Zorx Electronics
KGB Fuzz - Valco

KGB Fuzz - Valco

by Tom Ojendyk

Valco’s K(eyboard) G(uitar) B(ass) pedal is a large and in-charge all-in-one fuzz monster machine with four different fuzz voices as well as a wide range of tonal options controlled through the clever blend fader and Impedance selector. With four different voices, it’s easy to find a sound that pairs well with any type of amplifier, keyboard, guitar, or bass, whether you are using single coils, humbuckers, or P90s. The sturdy enclosure ensures it can withstand the most rigorous usage and while it’s bigger than your standard pedalboard-friendly pedal, its ability to cover so much ground means it could be the only fuzz pedal you might need in your chain.
The pedal’s main controls are Output, Tone, and Fuzz and each covers a lot of ground. Vintage fuzzes often don’t have a lot of output, but the KGB has more than enough volume on tap. If you don’t need a huge fuzz sound, you can just increase the output, lower the fuzz, and get a classic 70s overdrive sound. The Tone and Fuzz controls also have a big sweep, which is great since you will want to set it based on the Voice knob. It uses a silicon diode and NPN transistor for clipping so the pedal won’t be finicky like one using germanium diodes, and you’ll have a more consistent and reliable sound regardless of the temperature.

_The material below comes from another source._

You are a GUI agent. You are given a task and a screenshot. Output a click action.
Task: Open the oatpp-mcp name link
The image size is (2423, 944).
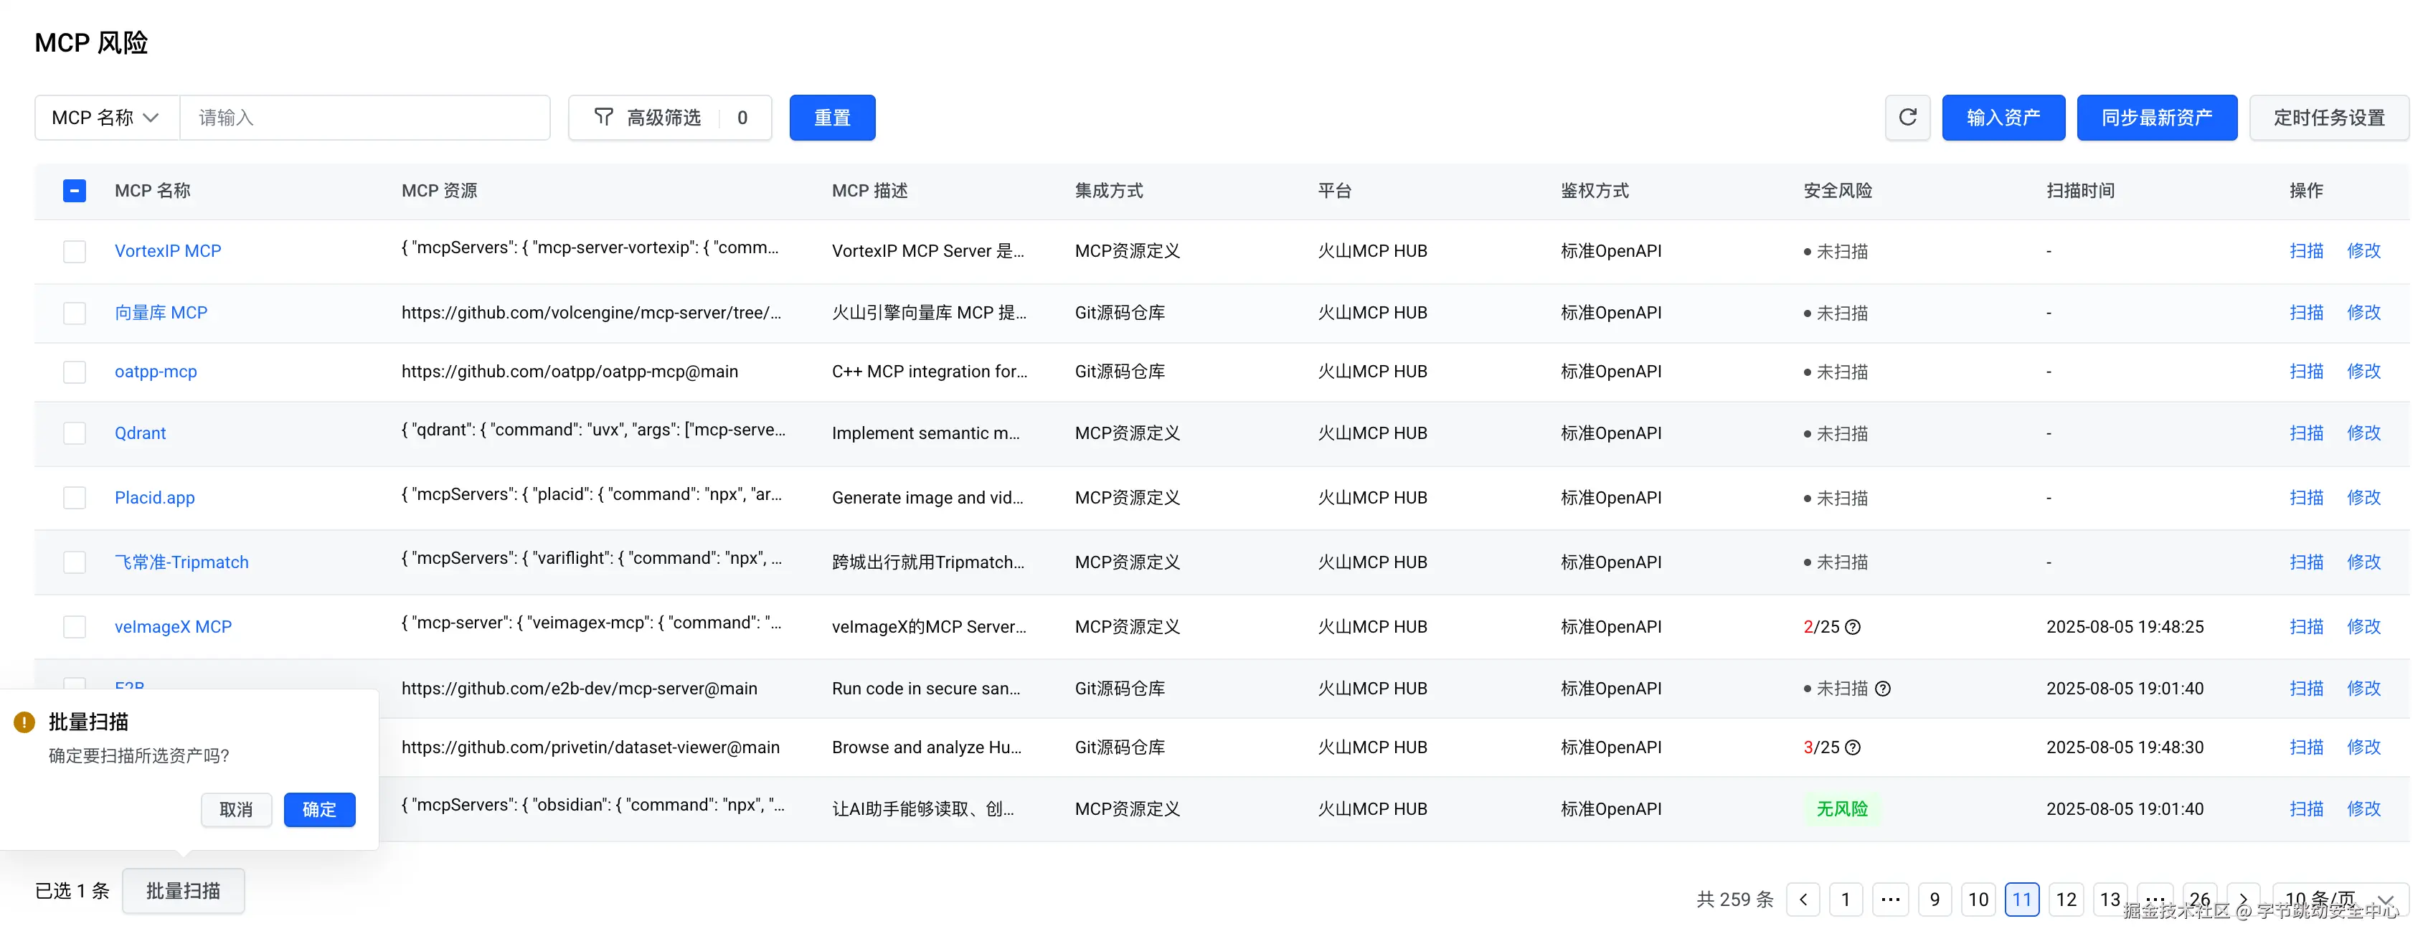point(155,371)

The 4-position Voice knob covers a slew of classic fuzz tones that you can further adjust using the Impedance selector. In the “off” Voice position, the pedal bypasses the tone knob and the fuzz sounds similar to a Fuzz Face. Compared to a current silicon Dunlop Fuzz Face, the KGB sounds slightly less woofy and you can adjust the EQ with the Impedance selector to ensure that you stand out more in the mix. The “off” Voice is also the only position that doesn’t use the tone knob so if you select any of the other three Voices, you will have control over the EQ.
The first Voice position will give you a giant and mid-scooped classic Big Muff sound and when compared to a current Electro-Harmonix Big Muff, the KGB sounds nearly identical but with more output. The second Voice position is a more mid-forward Tone Bender-style sound and perfect for folks looking for a 60’s vintage-style fuzz. There are a bunch of different types of Tone Benders out there and the KGB sounds more like a later 60’s version with the Tone Control, which is a lot easier to control than the earlier 2 knob versions. The third Voice is a gated fuzz that has the same EQ as the second Tone Bender voice, but with an added gain stage, and it will sputter out when you max the fuzz setting. Lowering the fuzz will get you a Velcro-y fuzz tone that sounds chaotic but still musical.

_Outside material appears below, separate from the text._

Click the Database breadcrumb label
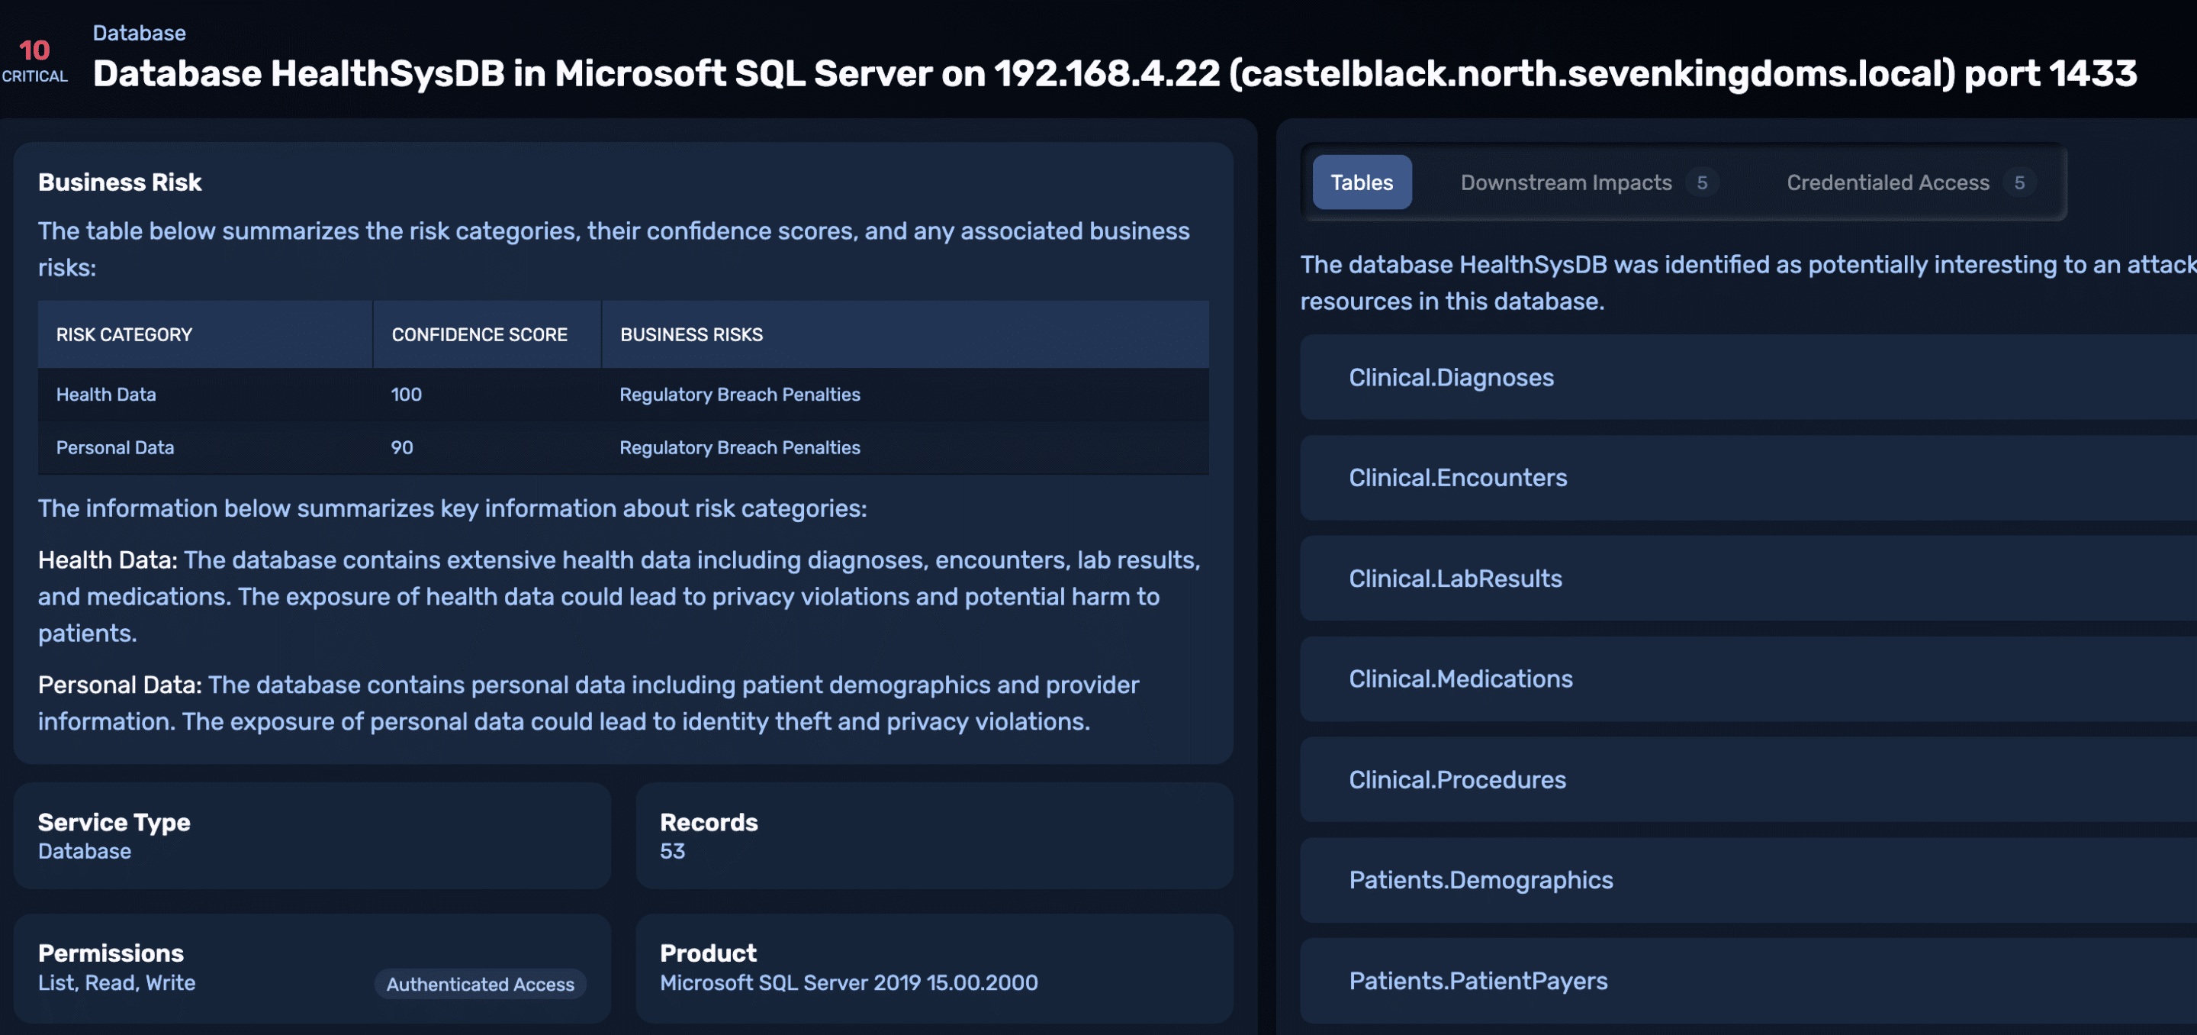This screenshot has width=2197, height=1035. tap(139, 32)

The Impedance selector is a really cool feature that changes the tonality. There are six settings that start at 10k and max out at 1M, and generally, the lower the setting the less saturation. Vintage fuzzes used a lower impedance, which is why they can be fussy based on what kind of pickups you are using, so being able to control or increase the impedance makes this pedal get along with any guitar regardless of its pickups. It’s simply activated by setting the “Line/Instrument” switch to “Ins,” and when you increase the impedance it will affect the EQ and compression level. The selector gives you a lot of tonal options and it’s incredibly easy to find the selection that works best with the fuzz voice and your set up.

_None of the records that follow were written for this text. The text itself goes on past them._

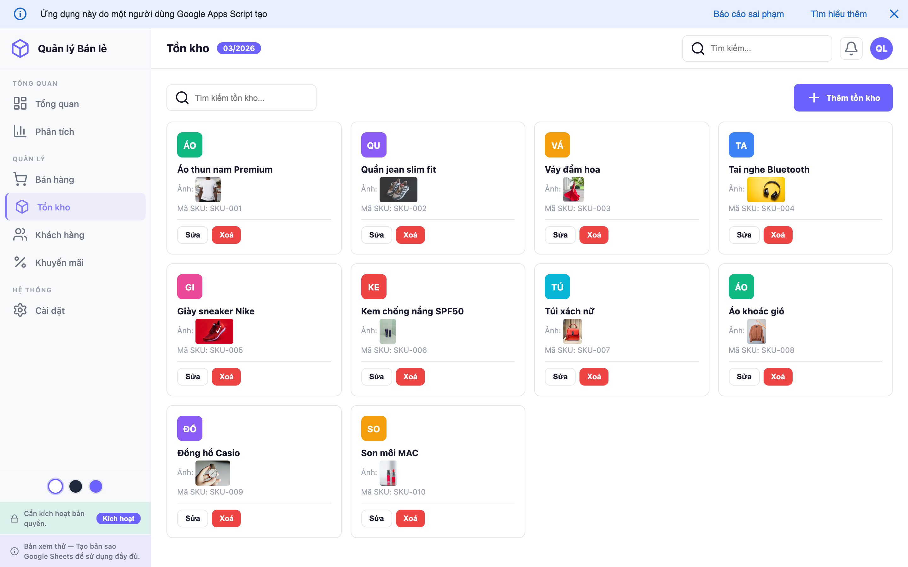Screen dimensions: 908x567
Task: Click the notification bell icon
Action: (851, 48)
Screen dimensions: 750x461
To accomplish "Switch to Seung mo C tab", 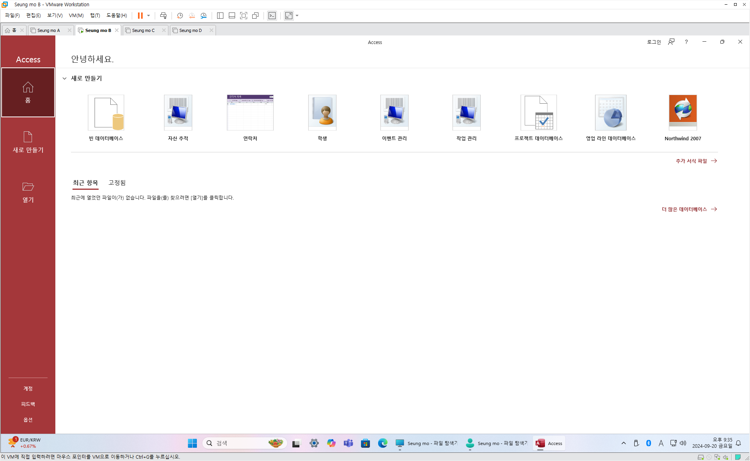I will point(143,30).
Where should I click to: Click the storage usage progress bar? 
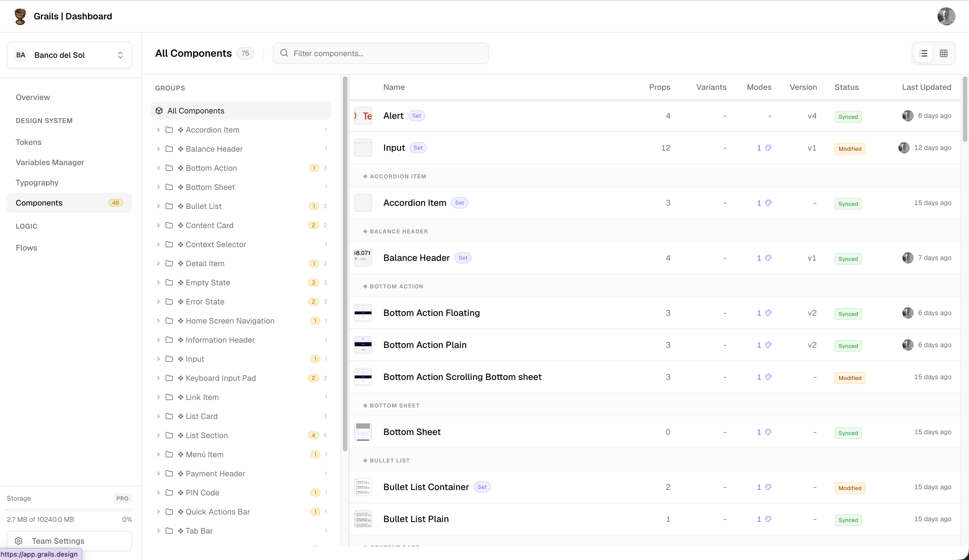(x=69, y=510)
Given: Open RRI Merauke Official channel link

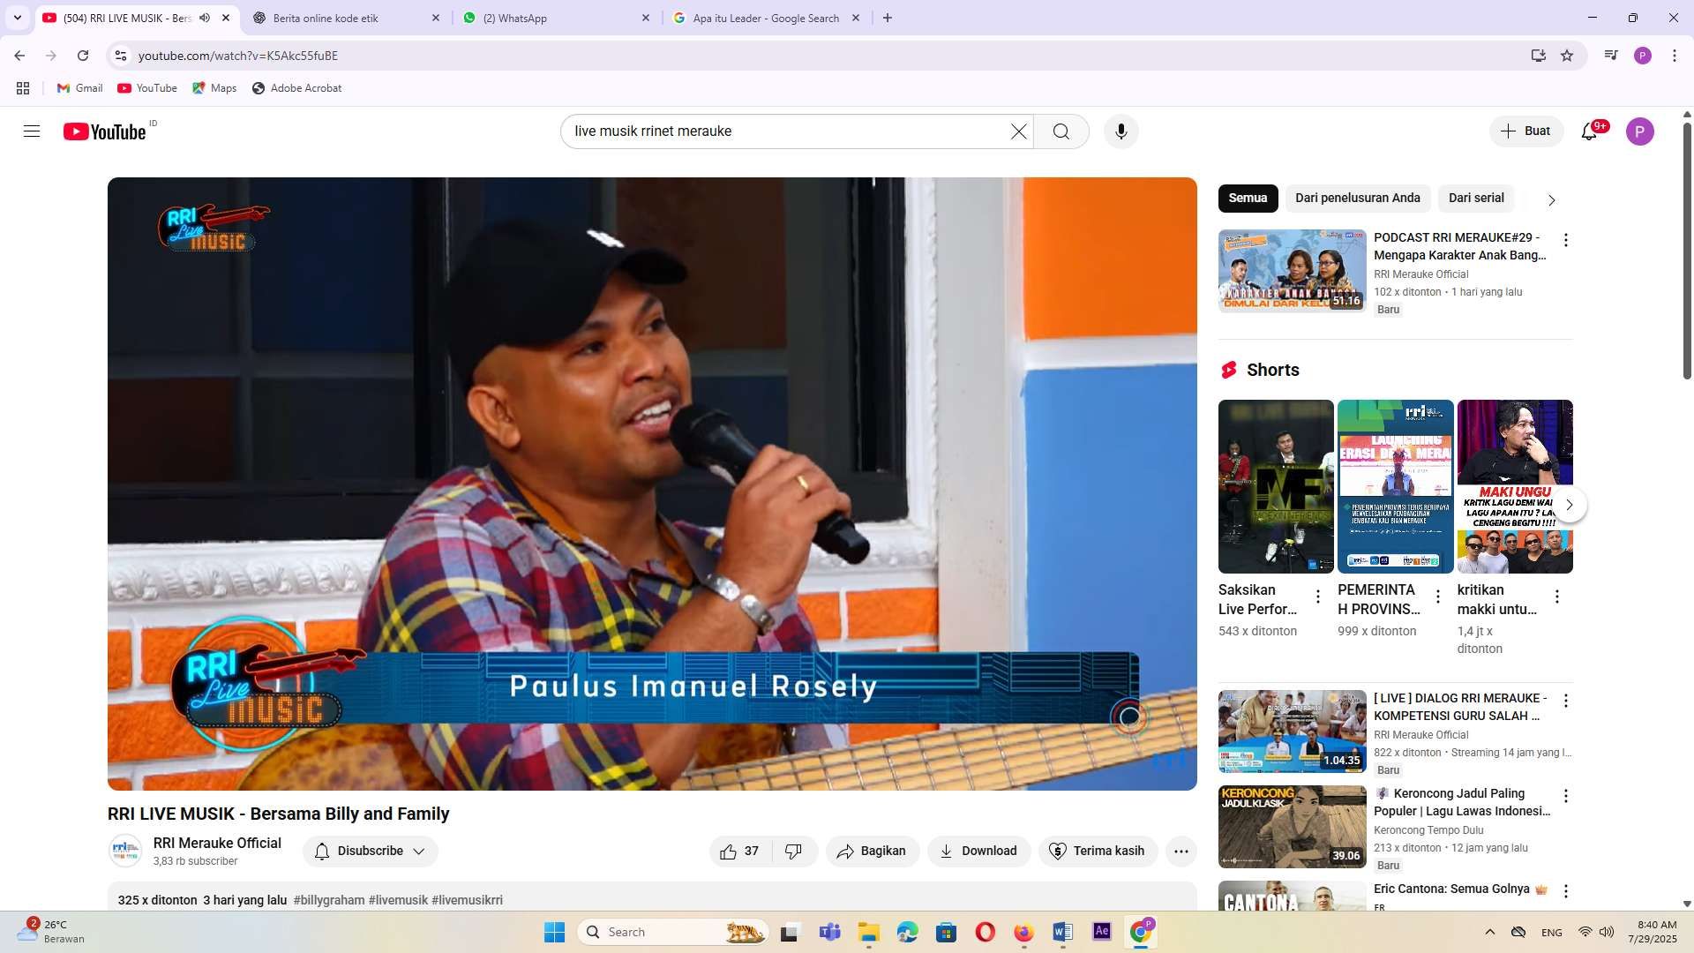Looking at the screenshot, I should coord(217,843).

The Blend slider controls the mix from the dry and fuzz signal so putting it at zero will give you a completely clean sound even though it’s still routed through the Impedance selector. This feature is especially handy for bass players who can set it at the best position to maintain low end. Adjusting the blend is also helpful to maintain your attack if you are maxing out the fuzz level. There is also a Phase switch that reverses the Dry audio signal when used with the Blend slider.
KGB is all-analog and can be powered either by a 9-volt battery or a standard AC power supply. Parts of the layout are a little quirky with the input, output, and dry out jacks on the top of the pedal, which can make wiring it with other pedals a bit tricky. Like a lot of fuzz, the KGB also likes to be first in the chain. Despite the ability to have heavy gain, the noise level is quite low, even with single coil pickups. When I used this with the synth I had on hand (Sequential Pro 3), this wasn’t an issue and the KGB shined pretty well. It’s flexible enough to add subtlety, something I find is necessary with fuzz + synths, as I’m usually using this combination to add a little extra teeth, not end-of-the-world destruction.
Overall, this is a great sounding fuzz that has a lot of tonal options but is also easy to dial in that it works for all three instruments it’s named after. For guitar, I tested the pedal using a Telecaster, an SG with P90s, and a Les Paul going through a 70s Fender Vibro Champ with an 8” speaker, a Fender Super Reverb with 4x10” speakers, a 60’s Fender Bassman running through a 4x12,” as well as a mid-60s Ampeg Gemini with a 15” speaker and it performed splendidly in all of them. You can set the fuzz low for classic distortion tones or crank everything to get a ferocious wall of fuzz sound, and the ample tone options ensure that you won’t get lost in the mix like a lot of other fuzzes.